> **What is needed**: Take each line of the entries below that contains "Toggle" and copy it.

-------

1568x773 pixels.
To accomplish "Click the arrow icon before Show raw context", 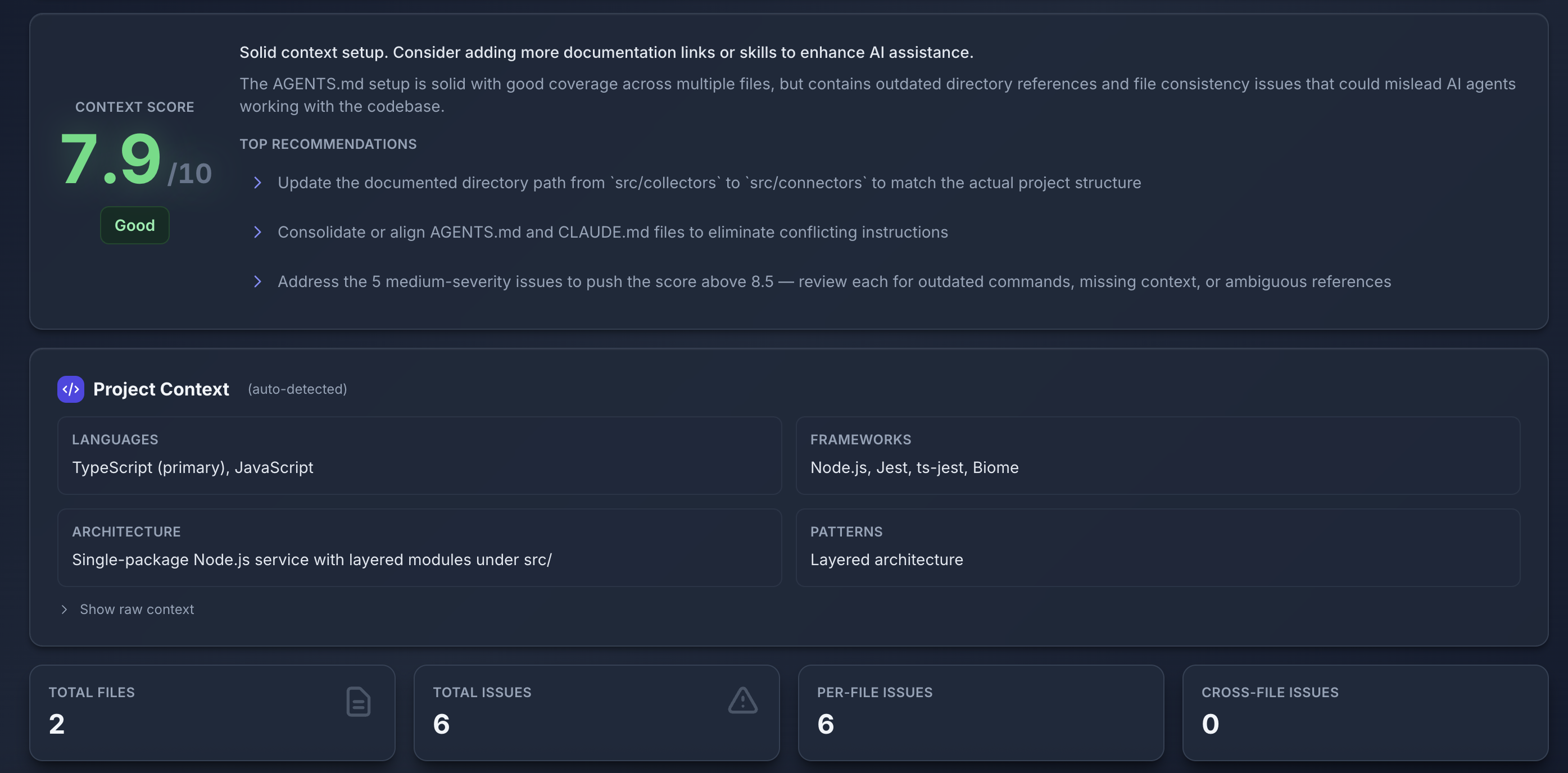I will [x=64, y=610].
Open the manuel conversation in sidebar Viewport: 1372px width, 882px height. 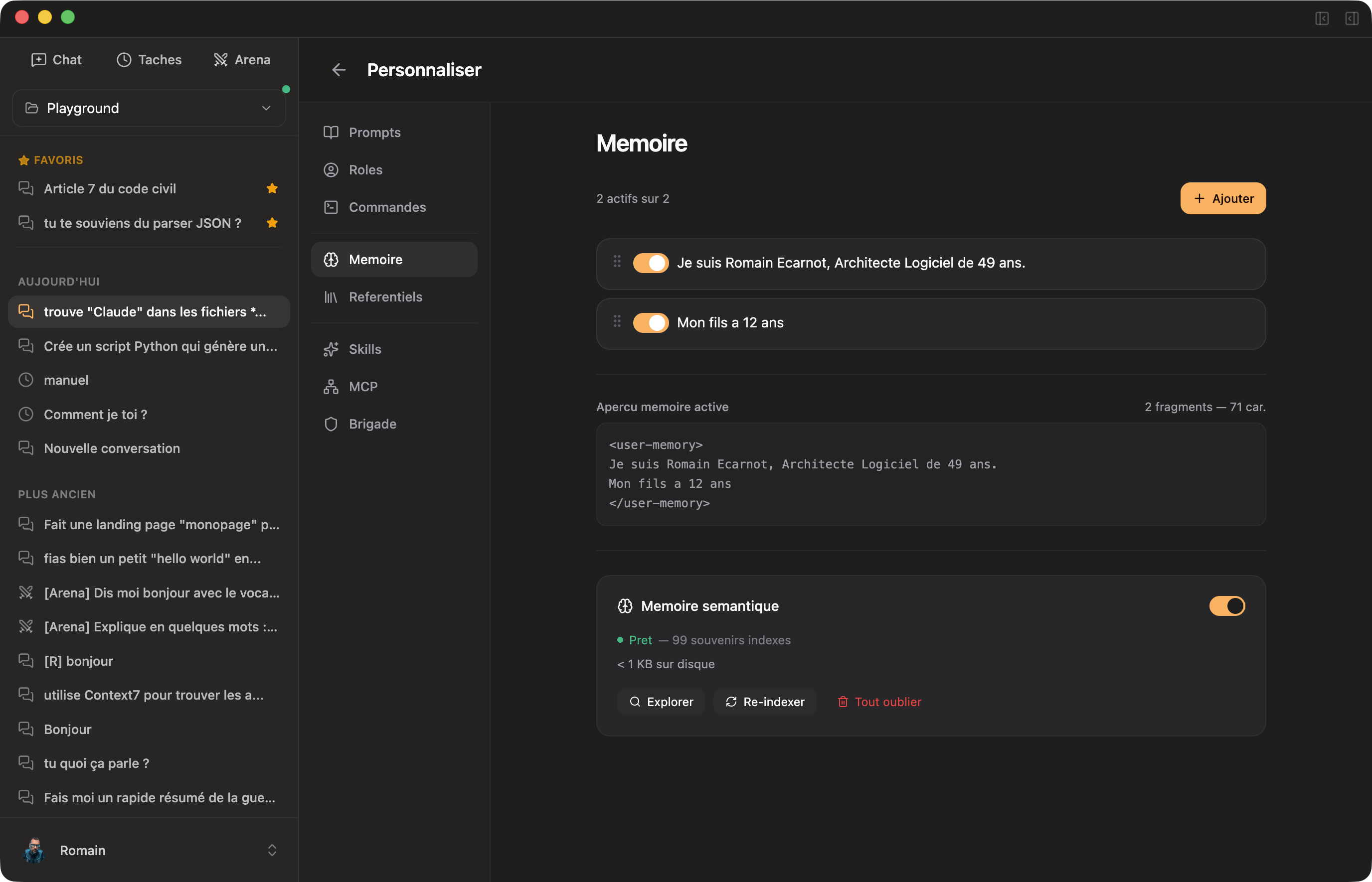tap(66, 380)
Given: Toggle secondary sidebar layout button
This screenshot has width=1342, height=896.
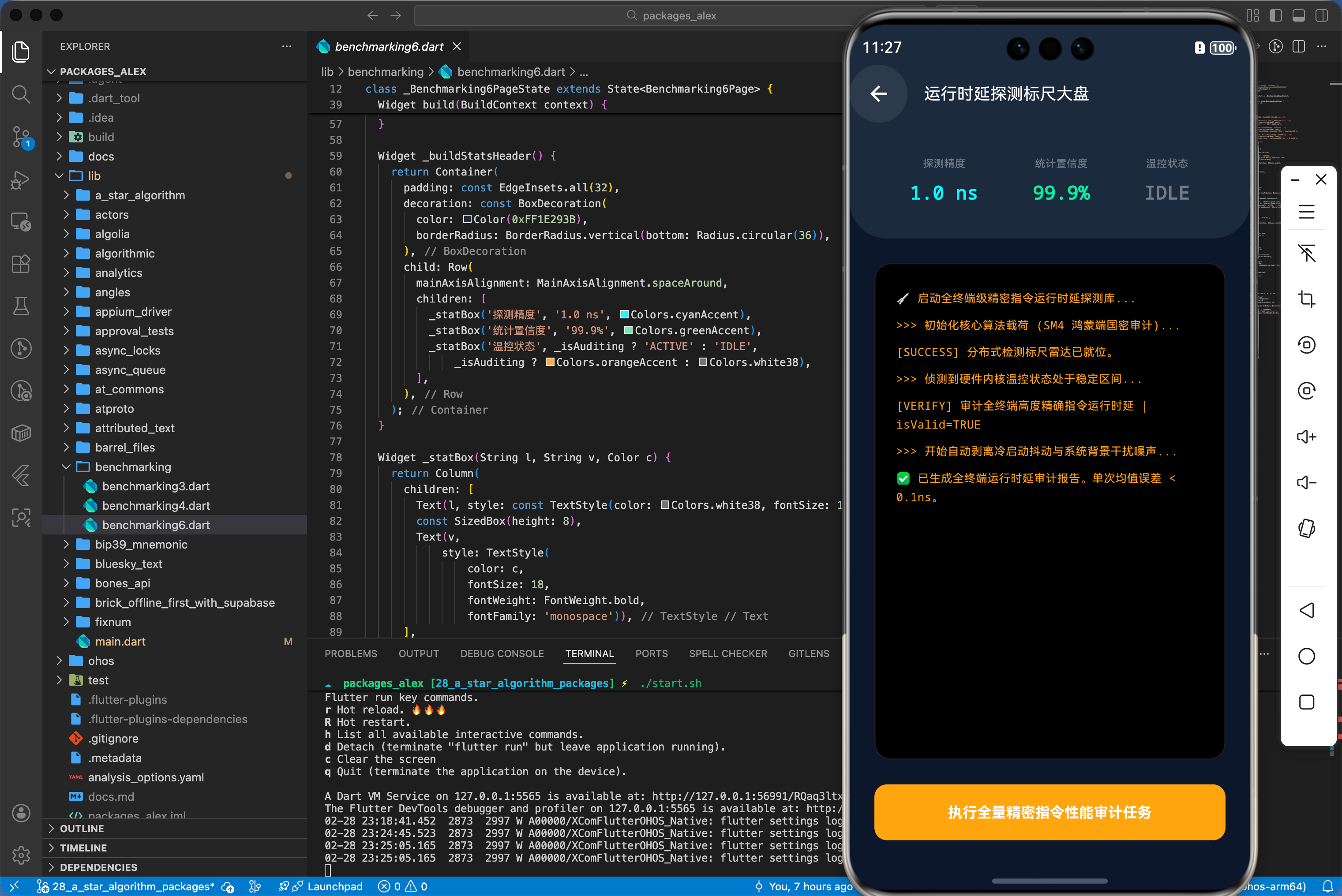Looking at the screenshot, I should coord(1322,15).
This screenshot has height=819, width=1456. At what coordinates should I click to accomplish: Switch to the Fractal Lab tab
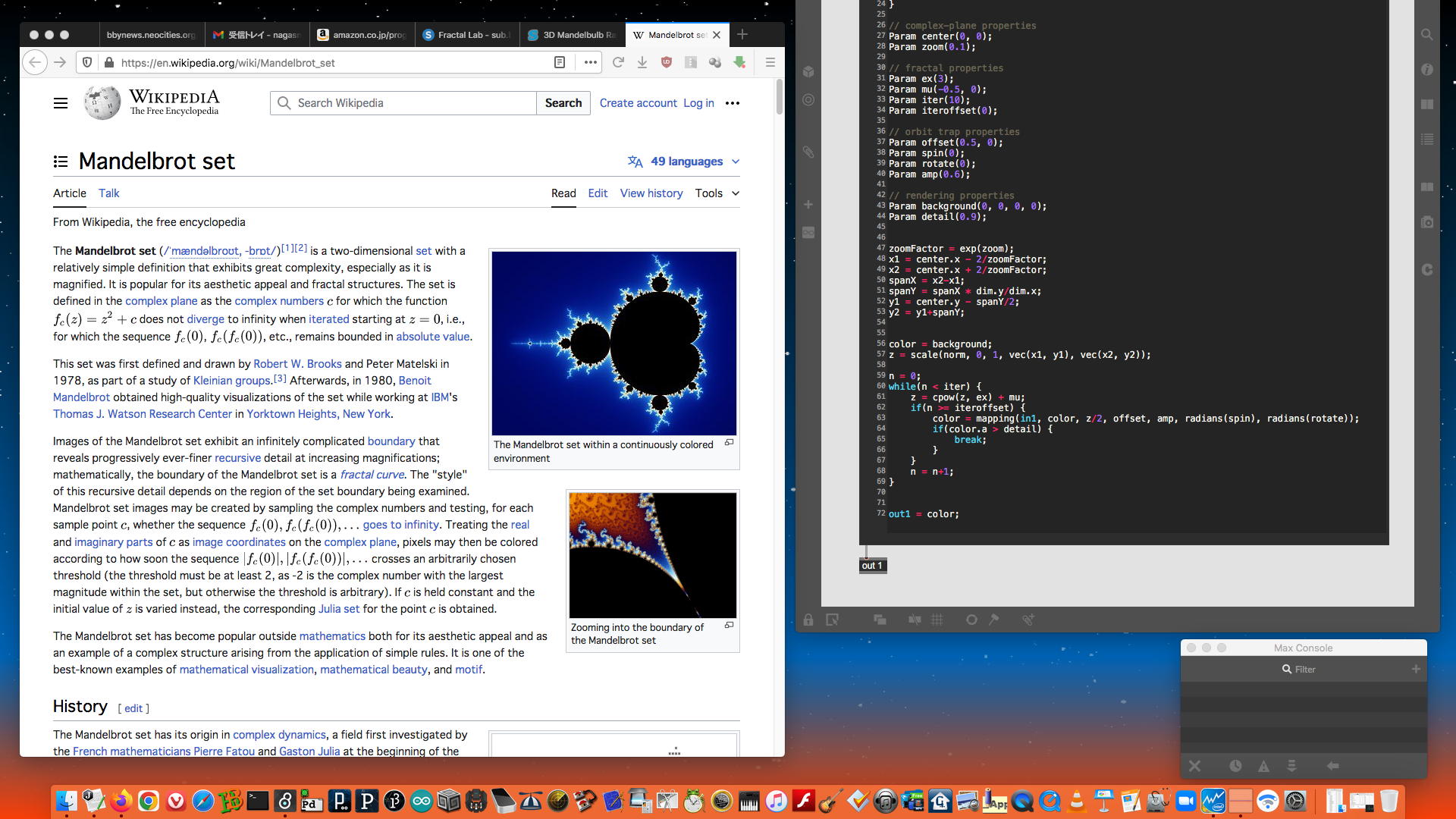[x=467, y=35]
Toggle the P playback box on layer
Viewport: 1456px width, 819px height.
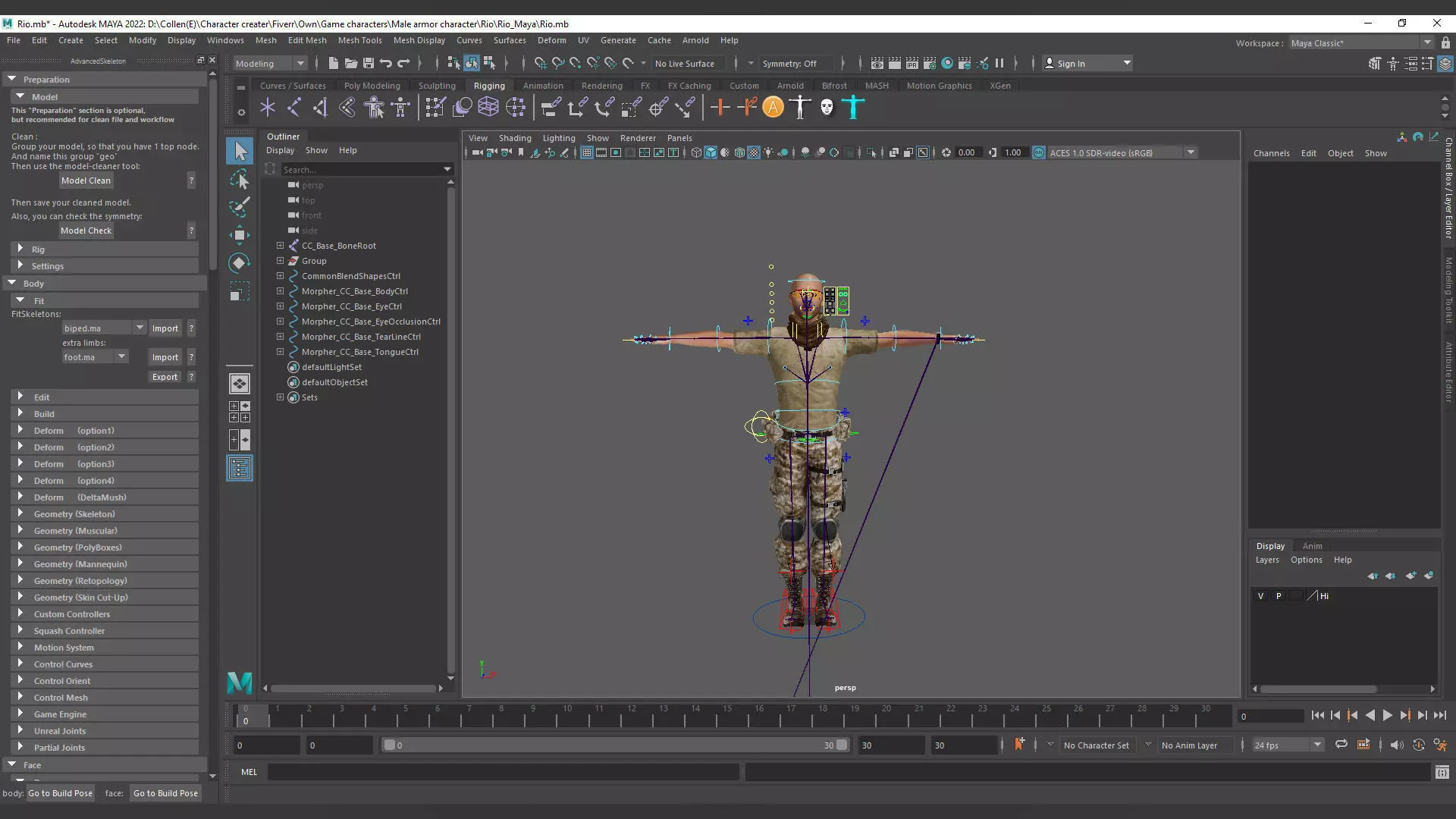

-------

> **Answer section**:
Given: Toggle secondary sidebar layout button
Toggle the P playback box on layer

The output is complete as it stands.